### Excerpted records
▬▬▬
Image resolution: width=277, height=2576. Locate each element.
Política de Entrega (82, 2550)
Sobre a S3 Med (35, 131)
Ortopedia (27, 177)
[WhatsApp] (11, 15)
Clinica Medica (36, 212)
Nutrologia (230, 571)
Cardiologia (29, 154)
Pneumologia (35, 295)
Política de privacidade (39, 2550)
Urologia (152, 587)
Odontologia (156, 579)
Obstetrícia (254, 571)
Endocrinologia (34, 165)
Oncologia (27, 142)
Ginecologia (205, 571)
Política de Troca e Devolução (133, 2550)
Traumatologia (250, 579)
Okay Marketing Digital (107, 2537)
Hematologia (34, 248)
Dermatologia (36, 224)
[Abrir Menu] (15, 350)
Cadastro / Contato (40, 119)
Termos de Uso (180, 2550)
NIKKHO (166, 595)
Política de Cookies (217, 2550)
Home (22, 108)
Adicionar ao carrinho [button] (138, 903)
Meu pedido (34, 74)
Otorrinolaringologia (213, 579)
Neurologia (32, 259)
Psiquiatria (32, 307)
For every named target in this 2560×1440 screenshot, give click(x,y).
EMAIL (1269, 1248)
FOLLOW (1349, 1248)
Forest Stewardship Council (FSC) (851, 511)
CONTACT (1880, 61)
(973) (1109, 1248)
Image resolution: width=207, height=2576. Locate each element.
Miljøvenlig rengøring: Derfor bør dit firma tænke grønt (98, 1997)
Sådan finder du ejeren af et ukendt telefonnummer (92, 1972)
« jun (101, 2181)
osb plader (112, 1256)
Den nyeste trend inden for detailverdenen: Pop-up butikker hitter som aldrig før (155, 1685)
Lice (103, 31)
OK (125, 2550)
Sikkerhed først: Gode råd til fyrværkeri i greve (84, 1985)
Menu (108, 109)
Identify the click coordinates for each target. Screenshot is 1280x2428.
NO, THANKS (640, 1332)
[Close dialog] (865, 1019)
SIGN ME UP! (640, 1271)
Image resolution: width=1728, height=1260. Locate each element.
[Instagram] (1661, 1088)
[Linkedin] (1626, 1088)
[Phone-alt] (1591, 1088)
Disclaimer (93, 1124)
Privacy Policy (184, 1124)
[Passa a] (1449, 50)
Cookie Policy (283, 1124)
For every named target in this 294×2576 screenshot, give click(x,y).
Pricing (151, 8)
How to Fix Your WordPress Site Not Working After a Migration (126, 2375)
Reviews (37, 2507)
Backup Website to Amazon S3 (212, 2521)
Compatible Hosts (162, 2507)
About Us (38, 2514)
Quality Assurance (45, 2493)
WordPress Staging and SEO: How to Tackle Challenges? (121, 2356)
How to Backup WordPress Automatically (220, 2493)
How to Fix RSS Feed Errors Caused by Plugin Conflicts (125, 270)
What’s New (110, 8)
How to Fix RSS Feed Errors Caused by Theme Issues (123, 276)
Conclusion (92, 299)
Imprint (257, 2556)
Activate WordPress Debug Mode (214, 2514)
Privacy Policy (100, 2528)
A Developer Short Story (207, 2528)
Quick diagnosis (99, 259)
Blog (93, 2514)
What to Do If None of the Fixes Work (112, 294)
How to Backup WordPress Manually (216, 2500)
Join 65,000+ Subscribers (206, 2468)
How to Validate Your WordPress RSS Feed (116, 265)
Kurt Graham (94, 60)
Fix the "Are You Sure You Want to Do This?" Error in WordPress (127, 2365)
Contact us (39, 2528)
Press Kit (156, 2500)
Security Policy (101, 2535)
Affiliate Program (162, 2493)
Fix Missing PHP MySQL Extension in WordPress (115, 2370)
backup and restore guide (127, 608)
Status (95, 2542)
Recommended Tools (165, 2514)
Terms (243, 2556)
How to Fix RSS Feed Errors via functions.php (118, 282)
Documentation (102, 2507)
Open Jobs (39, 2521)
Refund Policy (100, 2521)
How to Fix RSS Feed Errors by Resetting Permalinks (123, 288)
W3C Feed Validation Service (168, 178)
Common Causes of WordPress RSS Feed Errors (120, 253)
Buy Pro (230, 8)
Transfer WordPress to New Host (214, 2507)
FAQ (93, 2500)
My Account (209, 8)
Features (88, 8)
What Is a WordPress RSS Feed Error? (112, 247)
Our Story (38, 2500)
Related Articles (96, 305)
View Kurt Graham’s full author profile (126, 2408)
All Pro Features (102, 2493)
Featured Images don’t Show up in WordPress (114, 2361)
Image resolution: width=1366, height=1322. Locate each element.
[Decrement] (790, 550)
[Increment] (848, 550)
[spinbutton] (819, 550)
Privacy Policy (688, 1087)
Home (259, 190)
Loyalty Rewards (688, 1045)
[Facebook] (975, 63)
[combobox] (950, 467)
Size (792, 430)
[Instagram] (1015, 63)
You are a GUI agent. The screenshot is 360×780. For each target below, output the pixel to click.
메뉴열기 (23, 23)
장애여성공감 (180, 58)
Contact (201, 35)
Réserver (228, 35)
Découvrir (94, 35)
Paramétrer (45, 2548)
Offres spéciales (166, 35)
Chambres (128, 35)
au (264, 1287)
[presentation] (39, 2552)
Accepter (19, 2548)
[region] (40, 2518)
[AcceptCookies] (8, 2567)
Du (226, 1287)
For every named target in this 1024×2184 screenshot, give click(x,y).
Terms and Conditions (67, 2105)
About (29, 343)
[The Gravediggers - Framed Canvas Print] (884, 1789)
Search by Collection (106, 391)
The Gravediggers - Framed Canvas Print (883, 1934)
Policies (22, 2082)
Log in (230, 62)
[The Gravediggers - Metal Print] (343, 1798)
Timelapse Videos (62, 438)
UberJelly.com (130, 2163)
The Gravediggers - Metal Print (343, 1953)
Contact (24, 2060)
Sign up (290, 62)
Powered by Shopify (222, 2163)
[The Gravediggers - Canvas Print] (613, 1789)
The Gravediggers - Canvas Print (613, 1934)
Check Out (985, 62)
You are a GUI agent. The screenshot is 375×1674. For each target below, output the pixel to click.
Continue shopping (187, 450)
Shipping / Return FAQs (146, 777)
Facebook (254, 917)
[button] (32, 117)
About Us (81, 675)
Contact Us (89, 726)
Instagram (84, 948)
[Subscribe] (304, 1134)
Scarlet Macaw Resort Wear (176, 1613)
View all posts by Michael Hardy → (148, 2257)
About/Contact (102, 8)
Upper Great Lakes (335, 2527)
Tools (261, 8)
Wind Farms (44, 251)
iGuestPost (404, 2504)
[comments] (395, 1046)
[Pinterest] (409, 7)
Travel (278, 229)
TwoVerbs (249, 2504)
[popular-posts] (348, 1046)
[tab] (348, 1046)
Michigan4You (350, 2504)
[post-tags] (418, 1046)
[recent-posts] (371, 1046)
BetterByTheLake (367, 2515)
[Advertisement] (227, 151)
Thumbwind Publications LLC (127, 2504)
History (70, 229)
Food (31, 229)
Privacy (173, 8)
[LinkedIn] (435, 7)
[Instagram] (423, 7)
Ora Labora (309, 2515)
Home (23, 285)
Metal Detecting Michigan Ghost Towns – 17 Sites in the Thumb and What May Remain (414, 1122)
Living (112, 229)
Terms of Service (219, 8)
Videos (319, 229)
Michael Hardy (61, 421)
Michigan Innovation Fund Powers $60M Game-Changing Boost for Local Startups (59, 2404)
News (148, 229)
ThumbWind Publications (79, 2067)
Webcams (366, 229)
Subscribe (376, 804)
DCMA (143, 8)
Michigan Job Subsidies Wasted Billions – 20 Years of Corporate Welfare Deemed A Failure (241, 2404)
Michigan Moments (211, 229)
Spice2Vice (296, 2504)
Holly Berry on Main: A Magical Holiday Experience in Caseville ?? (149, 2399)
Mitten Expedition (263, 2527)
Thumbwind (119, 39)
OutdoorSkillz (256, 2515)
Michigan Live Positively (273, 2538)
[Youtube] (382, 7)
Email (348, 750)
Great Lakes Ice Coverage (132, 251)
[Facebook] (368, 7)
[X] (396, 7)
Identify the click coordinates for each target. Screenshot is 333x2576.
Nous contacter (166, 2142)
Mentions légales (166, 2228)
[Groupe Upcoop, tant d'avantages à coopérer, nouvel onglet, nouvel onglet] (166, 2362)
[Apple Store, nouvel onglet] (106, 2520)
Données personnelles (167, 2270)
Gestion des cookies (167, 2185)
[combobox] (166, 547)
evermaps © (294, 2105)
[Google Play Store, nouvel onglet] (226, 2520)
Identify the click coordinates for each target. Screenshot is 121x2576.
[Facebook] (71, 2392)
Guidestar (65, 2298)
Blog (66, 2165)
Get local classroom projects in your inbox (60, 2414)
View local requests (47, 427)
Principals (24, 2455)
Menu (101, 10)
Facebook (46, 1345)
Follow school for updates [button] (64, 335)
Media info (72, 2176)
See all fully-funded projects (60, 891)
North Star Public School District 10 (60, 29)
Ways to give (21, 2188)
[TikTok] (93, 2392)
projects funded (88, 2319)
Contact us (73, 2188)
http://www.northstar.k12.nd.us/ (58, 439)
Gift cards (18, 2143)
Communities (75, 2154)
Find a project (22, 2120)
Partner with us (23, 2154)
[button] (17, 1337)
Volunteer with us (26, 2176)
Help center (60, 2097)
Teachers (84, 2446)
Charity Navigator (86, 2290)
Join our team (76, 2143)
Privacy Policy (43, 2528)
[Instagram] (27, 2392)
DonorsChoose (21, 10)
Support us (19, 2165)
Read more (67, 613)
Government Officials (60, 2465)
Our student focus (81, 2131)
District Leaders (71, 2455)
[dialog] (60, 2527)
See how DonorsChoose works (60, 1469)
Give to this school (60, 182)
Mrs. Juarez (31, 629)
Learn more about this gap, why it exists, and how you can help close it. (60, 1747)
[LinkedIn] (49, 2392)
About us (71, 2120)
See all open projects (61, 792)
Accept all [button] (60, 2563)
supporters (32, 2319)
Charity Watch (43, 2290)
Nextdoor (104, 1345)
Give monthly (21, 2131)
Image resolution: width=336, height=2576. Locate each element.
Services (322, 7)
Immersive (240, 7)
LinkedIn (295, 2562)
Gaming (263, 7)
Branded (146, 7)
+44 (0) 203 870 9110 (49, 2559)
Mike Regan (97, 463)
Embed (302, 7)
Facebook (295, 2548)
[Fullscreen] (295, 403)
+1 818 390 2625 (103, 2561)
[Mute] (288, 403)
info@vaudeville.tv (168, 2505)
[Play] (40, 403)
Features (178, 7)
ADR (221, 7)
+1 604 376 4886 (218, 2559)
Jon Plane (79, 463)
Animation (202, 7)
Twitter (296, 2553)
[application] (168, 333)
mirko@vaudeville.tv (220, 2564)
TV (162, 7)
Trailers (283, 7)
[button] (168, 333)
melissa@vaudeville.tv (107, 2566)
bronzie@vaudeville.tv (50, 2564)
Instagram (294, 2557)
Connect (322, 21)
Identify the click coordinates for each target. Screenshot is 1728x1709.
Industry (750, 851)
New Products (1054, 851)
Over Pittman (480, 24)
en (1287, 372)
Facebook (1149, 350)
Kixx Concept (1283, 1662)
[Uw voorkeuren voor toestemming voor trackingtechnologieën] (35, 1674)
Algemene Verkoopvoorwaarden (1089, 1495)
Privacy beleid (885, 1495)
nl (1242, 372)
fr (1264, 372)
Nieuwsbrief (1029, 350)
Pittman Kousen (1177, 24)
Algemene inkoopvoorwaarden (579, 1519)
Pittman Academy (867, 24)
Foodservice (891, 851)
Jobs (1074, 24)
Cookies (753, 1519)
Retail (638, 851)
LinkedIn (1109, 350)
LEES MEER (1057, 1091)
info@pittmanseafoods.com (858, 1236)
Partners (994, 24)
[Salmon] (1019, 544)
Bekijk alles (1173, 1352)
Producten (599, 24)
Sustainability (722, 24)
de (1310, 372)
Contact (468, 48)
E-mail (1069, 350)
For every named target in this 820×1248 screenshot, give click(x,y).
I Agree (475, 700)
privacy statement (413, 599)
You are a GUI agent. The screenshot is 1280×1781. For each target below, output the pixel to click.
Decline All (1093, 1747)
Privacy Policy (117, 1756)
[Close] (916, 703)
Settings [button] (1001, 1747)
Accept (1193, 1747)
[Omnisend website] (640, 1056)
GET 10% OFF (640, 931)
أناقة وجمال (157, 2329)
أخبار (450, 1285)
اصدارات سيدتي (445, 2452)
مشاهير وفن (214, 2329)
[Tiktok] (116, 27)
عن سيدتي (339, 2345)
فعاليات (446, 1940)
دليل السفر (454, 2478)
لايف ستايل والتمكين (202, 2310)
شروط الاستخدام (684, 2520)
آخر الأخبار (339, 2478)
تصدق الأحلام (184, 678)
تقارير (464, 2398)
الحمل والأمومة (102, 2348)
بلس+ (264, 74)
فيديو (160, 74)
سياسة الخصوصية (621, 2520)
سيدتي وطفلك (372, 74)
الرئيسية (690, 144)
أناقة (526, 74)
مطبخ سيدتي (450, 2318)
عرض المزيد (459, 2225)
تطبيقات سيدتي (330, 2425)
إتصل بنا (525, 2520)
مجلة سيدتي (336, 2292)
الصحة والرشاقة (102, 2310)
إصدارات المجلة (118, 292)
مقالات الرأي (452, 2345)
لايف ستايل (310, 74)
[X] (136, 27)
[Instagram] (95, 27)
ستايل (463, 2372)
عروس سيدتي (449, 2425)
▬▬▬
### Task to complete
Retype, without any change, the lines from the one containing "أناقة (526, 74)" through the final line of the material above, and no others.

### Written solution
أناقة (526, 74)
مطبخ سيدتي (450, 2318)
عرض المزيد (459, 2225)
تطبيقات سيدتي (330, 2425)
إتصل بنا (525, 2520)
مجلة سيدتي (336, 2292)
الصحة والرشاقة (102, 2310)
إصدارات المجلة (118, 292)
مقالات الرأي (452, 2345)
لايف ستايل (310, 74)
[X] (136, 27)
[Instagram] (95, 27)
ستايل (463, 2372)
عروس سيدتي (449, 2425)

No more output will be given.